- [About this task]:
Copy out all of the data word for word. Omit every picture.

** Data excerpts follows **

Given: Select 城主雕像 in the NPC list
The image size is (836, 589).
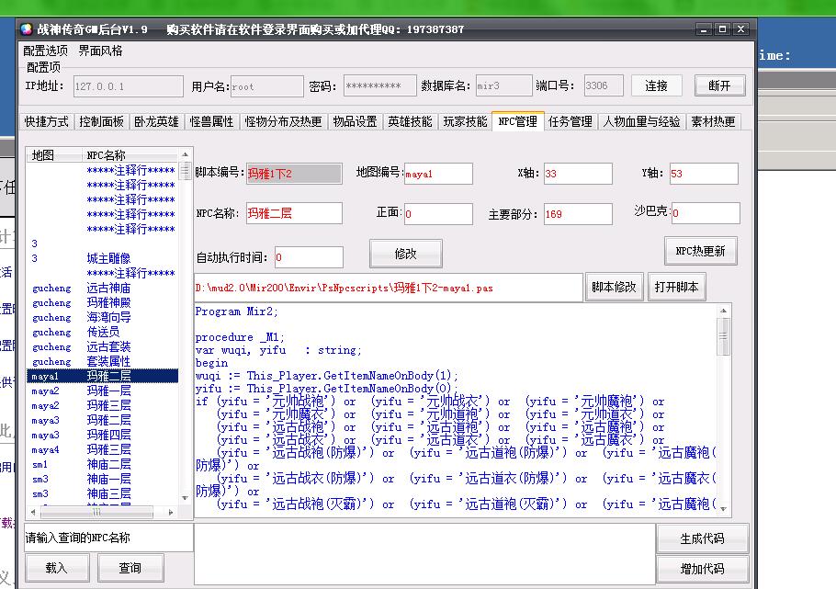Looking at the screenshot, I should click(108, 258).
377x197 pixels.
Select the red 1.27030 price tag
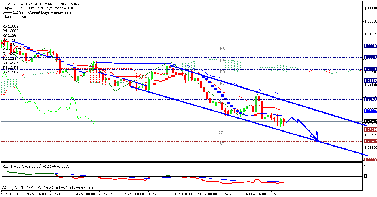[x=370, y=130]
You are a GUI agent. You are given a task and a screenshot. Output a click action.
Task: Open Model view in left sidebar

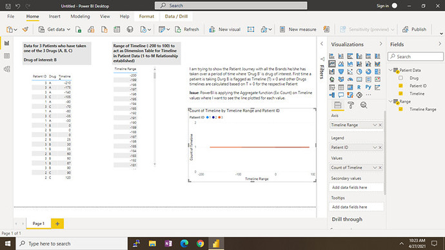tap(7, 69)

** End of Data excerpts **

- [Output for this exercise]:
Given: Select 城主雕像 in the NPC list
The image size is (836, 589).
Looking at the screenshot, I should click(108, 258).
377x197 pixels.
Select the red 1.27030 price tag
[x=370, y=130]
You are a GUI agent. You are given a task and a screenshot. Output a click action.
Task: Open Model view in left sidebar

tap(7, 69)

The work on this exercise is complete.